### [PROBLEM TO SOLVE]
Copy word for word the passage of the article on alarm fatigue at AAMI 2013 that begins with "At a Joint Commission" and ends after "to another nurse.".

### [DOCUMENT EXTRACT]
↓↓↓

AAMI 2013: Alarm fatigue takes center stage

June 04, 2013
by Nancy Ryerson, Staff Writer
The star of this year's AAMI conference wasn't a respected speaker or seasoned professional, it was the beeping alarms that are the bane of every nurse's existence. There were six sessions on alarm management alone during the three-day conference, more single-topic coverage than frequent AAMI attendees had ever seen before.

"Alarm fatigue" sets in when nurses hear so many beeps, many of them false alerts, throughout the day that they start to become desensitized to them. Of course, that becomes a major, sometimes fatal, problem when the alarm in question was an important one.

ECRI Institute cited alarm hazards as its top technology concern for 2013. The Joint Commission has also announced that alarm management needs to be a top priority.

At a Joint Commission update presentation at the conference, George Mills, director of the department of engineering, said a final alarm management draft will roll out in July or August for implementation in 2015. In the meantime, he said hospitals should identify the most important alarms to manage and then address any issues related to them.

"What are you going to do when you get home on Monday?" he asked attendees. "Build that inventory," he said.

Vendor solutions included GE's Ascom Secondary Alarm Notification Solution, which works to eliminate tragic events from missed alarms by creating a fallback system using mobile monitoring. A text message alert is sent to a nurse with a color-coded message denoting its urgency. If the first nurse doesn't look at the message after a few minutes, it's automatically sent to another nurse.

↑↑↑

### [DATA RECORDS]

↓↓↓

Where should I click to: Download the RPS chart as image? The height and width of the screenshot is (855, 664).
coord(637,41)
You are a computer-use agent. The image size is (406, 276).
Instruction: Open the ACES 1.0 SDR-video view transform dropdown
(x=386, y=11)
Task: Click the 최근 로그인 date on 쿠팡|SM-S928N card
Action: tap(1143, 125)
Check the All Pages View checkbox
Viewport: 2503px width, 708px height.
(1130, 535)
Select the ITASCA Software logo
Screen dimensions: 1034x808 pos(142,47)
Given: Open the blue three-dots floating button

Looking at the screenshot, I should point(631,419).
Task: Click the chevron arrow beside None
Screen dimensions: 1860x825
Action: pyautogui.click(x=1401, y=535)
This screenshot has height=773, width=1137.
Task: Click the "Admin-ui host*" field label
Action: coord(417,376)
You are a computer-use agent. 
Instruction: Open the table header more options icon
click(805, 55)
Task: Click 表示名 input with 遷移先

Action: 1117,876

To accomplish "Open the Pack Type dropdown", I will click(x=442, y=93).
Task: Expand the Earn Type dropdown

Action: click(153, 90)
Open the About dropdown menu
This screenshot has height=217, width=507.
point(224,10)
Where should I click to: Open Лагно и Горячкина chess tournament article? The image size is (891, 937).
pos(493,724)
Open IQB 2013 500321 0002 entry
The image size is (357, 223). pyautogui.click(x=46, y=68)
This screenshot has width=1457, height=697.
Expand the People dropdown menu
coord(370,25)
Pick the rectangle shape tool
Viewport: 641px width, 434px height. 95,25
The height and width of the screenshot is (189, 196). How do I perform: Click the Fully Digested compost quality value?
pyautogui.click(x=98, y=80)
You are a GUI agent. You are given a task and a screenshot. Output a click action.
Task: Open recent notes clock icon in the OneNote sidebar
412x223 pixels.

↑↑↑

### [REPLY]
At a Joint Commission update presentation at the conference, George Mills, director of the department of engineering, said a final alarm management draft will roll out in July or August for implementation in 2015. In the meantime, he said hospitals should identify the most important alarms to manage and then address any issues related to them.

"What are you going to do when you get home on Monday?" he asked attendees. "Build that inventory," he said.

Vendor solutions included GE's Ascom Secondary Alarm Notification Solution, which works to eliminate tragic events from missed alarms by creating a fallback system using mobile monitoring. A text message alert is sent to a nurse with a color-coded message denoting its urgency. If the first nurse doesn't look at the message after a few minutes, it's automatically sent to another nurse.